A review of metadata: a survey of current resource description formats
Work Package 3 of Telematics for Research project DESIRE (RE 1004) |
Title page
Table of Contents |
The Summary Object Interchange Format (SOIF) was designed as part of the Harvest Architecture developed at the University of Colorado at Boulder. It is documented in Appendix B of the Harvest User Manual <URL:http://harvest.transarc.com/afs/transarc.com/public/trg/Harvest/user-manual/node151.html>
Records in SOIF are designed to be generated by Harvest gatherers and then used for user searches by Harvest brokers <URL:http://harvest.cs.colorado.edu/>. They provide a summary of the resources that a Harvest gatherer has found. The Harvest distribution contains a number of stock gatherer programs that can generate SOIF summaries from plain text, SGML (including HTML), PostScript, MIF and RTF formats.
In March 1996, Netscape Communications announced that they were also going to use SOIF in their catalog server product and a number of other search engine manufacturers are said to be looking at supporting it. Note that SOIF records could be generated by hand by archive maintainers or authors.
The vast majority of SOIF records in use today are generated automatically by robots acting as Harvest gatherers. The format is a simple attribute-value based record and there is only a relatively small number of common SOIF attribute names, so it is easy to create SOIF records by hand if desired. As each Harvest broker can support any attributes that are required by the data it provides access to, it is possible for other attributes outside of the common set to be used in local systems. SOIF does not mandate any particular attributes, within the Harvest software it is possible to configure a customised record format (or template) which will be used within that particular implementation.
SOIF is a really an internal record format of the Harvest and related systems and has not been placed on any formal standards track process. At the moment it is just a de facto standard.
SOIF 'templates' are designed for a very specific purpose (summarising indexed resources) but the basic format is capable of being locally extended to handle other tasks if needed. However there does not appear to be any concept of nesting of elements in the SOIF format.

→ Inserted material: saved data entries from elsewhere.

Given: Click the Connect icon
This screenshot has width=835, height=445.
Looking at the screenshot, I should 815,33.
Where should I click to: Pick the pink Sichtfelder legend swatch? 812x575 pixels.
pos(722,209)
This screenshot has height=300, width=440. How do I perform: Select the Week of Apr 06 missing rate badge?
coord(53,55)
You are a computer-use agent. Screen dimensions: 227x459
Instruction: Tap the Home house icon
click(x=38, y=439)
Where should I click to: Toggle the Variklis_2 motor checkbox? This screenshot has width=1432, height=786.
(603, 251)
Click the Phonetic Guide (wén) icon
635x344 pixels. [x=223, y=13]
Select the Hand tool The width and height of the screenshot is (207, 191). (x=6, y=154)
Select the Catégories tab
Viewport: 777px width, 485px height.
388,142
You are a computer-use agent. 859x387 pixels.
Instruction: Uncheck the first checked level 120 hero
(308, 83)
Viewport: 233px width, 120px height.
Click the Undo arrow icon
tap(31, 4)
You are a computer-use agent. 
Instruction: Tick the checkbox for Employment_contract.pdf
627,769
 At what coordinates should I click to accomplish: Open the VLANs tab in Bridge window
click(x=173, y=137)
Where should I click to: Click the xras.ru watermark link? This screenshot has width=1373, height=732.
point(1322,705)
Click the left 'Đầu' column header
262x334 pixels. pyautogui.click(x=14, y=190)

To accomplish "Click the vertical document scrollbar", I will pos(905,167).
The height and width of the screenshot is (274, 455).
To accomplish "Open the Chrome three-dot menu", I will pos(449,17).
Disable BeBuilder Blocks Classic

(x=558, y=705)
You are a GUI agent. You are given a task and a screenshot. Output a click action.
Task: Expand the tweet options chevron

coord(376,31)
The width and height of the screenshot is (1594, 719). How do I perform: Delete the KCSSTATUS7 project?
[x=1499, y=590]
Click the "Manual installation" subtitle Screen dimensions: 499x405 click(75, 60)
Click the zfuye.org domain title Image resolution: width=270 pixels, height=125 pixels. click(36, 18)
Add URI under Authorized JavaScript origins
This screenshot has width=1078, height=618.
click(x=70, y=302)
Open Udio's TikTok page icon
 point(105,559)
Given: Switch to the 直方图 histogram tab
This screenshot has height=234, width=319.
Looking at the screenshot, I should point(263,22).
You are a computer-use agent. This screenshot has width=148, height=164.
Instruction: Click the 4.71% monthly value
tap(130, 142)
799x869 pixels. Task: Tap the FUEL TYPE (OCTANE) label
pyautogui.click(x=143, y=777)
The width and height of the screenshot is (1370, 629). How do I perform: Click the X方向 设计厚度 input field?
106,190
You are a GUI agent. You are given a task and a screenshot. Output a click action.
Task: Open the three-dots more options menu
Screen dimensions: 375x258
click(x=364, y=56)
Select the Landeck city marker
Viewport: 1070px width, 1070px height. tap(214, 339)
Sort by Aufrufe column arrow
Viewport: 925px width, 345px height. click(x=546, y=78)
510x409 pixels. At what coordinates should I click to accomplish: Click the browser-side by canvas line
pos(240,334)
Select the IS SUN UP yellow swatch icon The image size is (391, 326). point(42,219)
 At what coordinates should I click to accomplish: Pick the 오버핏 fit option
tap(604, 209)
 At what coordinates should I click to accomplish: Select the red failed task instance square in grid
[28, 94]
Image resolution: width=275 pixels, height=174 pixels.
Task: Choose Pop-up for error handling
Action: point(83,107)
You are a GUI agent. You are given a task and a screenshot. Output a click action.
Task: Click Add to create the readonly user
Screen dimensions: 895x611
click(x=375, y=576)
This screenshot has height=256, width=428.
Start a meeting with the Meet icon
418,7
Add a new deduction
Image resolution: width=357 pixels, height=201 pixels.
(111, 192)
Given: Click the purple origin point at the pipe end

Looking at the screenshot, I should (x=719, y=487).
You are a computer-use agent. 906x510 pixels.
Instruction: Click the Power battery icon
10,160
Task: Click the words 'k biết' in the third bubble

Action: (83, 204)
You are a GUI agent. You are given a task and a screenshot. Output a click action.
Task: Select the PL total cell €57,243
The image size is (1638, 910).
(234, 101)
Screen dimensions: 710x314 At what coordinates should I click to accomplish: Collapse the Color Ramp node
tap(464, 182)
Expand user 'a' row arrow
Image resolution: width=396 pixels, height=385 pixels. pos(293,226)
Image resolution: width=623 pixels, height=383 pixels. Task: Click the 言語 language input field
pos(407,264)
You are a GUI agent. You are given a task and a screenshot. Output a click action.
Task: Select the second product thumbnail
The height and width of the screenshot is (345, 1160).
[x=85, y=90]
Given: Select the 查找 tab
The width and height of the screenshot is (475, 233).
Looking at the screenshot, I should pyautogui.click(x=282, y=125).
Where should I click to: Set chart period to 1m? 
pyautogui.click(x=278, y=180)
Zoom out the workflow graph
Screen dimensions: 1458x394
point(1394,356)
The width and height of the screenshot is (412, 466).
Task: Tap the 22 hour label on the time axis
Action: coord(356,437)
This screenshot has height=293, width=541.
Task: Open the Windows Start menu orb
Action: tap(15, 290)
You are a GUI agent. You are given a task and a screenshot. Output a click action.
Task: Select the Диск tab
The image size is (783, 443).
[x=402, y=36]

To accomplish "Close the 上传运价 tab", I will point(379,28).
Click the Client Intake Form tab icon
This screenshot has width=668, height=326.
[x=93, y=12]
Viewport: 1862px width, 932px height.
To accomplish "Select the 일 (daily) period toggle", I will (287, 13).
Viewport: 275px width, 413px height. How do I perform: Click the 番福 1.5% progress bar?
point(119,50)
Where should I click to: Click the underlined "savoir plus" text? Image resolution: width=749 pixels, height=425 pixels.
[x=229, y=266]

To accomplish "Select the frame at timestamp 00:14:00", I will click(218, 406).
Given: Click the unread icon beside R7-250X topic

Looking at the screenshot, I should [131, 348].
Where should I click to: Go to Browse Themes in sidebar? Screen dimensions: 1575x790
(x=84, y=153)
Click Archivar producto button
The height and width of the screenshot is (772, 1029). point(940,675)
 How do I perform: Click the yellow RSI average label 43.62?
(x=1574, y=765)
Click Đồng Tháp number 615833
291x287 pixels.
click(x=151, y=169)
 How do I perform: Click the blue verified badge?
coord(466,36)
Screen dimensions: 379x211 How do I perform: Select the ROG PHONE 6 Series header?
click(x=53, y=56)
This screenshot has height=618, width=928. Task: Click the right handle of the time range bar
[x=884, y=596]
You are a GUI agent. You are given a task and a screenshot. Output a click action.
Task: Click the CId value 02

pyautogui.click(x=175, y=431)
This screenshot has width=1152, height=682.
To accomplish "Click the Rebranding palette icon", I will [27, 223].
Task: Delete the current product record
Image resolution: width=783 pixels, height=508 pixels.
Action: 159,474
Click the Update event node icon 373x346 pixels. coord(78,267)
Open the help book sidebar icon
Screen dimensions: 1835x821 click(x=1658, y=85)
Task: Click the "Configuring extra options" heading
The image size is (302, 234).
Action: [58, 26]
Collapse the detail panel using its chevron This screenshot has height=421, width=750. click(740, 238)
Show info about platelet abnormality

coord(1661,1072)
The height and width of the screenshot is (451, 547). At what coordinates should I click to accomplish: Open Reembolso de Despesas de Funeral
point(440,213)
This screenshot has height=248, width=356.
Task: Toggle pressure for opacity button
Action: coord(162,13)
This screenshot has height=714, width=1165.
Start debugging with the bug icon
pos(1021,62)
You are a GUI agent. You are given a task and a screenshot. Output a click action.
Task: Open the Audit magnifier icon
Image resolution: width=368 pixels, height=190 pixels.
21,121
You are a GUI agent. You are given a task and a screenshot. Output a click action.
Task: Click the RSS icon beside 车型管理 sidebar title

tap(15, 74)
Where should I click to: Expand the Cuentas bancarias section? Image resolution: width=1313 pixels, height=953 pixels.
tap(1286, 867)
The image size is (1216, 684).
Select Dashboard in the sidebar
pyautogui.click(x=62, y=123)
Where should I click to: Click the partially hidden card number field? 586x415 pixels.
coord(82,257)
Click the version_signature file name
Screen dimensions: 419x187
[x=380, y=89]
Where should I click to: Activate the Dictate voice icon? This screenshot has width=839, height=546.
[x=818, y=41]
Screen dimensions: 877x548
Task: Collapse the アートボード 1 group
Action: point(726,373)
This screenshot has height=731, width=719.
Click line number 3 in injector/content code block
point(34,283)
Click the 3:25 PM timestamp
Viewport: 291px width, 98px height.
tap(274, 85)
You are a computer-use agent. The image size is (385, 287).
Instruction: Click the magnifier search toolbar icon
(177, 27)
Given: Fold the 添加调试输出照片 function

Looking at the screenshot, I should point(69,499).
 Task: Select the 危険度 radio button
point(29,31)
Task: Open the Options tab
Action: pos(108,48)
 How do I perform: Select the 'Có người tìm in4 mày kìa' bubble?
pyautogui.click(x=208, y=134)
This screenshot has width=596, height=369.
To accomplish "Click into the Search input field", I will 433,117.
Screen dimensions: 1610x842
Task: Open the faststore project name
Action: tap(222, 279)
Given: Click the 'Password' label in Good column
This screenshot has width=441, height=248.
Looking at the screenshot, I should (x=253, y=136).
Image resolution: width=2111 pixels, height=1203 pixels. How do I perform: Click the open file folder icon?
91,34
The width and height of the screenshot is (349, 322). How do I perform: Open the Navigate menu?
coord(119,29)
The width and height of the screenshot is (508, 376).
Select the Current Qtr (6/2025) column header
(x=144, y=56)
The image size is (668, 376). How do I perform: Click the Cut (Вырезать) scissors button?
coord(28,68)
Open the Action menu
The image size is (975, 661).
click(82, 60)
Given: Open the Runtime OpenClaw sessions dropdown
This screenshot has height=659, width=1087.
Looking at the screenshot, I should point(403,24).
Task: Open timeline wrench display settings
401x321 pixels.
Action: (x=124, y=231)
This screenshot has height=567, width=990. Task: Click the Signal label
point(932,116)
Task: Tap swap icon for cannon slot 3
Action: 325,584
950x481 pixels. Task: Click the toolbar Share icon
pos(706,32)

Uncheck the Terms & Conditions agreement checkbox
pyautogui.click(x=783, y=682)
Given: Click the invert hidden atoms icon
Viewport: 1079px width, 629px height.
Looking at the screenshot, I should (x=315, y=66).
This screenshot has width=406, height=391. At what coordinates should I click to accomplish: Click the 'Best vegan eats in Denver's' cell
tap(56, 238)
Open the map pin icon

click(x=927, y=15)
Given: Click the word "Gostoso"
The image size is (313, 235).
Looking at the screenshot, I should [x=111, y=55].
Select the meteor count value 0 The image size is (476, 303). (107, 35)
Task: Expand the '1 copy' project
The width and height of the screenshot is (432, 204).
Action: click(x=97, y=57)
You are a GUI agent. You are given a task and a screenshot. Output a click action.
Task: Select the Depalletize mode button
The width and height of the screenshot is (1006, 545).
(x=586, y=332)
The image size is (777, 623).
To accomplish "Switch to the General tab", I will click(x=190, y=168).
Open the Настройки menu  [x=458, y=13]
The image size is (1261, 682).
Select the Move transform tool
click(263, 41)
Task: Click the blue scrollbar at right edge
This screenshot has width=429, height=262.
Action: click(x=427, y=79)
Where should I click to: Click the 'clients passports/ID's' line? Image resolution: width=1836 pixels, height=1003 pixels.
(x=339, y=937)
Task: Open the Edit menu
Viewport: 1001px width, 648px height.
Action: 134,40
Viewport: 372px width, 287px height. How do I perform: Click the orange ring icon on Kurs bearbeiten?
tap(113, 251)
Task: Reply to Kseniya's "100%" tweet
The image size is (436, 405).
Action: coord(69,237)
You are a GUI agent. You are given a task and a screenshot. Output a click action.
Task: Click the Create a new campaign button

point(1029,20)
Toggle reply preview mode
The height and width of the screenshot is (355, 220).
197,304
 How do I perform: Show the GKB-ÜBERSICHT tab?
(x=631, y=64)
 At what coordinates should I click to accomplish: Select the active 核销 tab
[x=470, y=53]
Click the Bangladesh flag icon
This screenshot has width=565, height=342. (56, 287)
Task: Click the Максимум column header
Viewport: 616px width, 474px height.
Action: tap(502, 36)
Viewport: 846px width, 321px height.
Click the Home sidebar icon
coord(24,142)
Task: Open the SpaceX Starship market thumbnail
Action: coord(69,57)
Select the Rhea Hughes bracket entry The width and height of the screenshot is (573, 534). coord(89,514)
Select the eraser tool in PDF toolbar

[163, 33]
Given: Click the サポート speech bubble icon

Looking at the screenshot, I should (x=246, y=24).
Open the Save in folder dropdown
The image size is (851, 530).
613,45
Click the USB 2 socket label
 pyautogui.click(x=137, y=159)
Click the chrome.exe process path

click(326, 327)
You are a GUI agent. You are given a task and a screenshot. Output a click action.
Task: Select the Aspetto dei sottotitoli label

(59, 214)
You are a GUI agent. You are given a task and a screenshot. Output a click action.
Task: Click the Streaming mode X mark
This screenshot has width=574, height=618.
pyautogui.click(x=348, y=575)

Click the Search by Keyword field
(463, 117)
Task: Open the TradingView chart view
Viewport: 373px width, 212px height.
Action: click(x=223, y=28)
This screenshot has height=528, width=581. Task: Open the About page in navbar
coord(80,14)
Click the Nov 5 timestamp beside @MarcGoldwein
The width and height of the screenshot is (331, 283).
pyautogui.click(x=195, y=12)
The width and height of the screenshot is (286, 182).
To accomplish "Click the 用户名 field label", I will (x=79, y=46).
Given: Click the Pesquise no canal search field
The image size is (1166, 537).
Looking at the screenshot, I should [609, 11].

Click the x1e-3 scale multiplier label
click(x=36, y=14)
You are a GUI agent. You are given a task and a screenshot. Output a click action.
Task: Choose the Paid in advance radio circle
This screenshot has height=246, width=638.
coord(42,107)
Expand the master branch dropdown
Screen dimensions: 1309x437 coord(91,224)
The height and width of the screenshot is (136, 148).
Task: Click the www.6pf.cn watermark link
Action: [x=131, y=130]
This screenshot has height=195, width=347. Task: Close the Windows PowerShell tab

SOIF is based on simple attribute-value pair elements. A single SOIF stream can contain multiple SOIF 'templates', each of which has an URL for the resource that it refers to and a number of different elements for holding the other metadata. Each element has an attribute name, the length of the value in brackets, a colon delimiter and then the value itself.
The basic decriptive (biblographic) attributes in SOIF are:
· Abstract
· Author
· Description
· Keyword
· Title
The common SOIF element set does not contain any subject description elements in the traditional library sense. It does however have a Type attribute name that describes what sort of resource the SOIF record refers to. The example types given in the Harvest User Manual are:
· Archive
· Audio
· Awk
· Backup
· Binary
· C
· CHeader
· Command
· Compressed
· CompressedTar
· Configuration
· Data
· Directory
· DotFile
· Dvi
· FAQ
· FYI
· Font
· FormattedText
· GDBM
· GNUCompressed
· GNUCompressedTar
· HTML
· Image
· Internet-Draft
· MacCompressed
· Makefile
· ManPage
· Object
· OtherCode
· PCCompressed
· Patch
· Perl
· PostScript
· RCS
· README
· RFC
· SCCS
· ShellArchive
· Tar
· Tcl
· Tex
· Text
· Troff
· Uuencoded
· WaisSource
Most of these types are related to different types of computer file formats and languages, which reflects SOIF's intended use in indexing network accessible objects.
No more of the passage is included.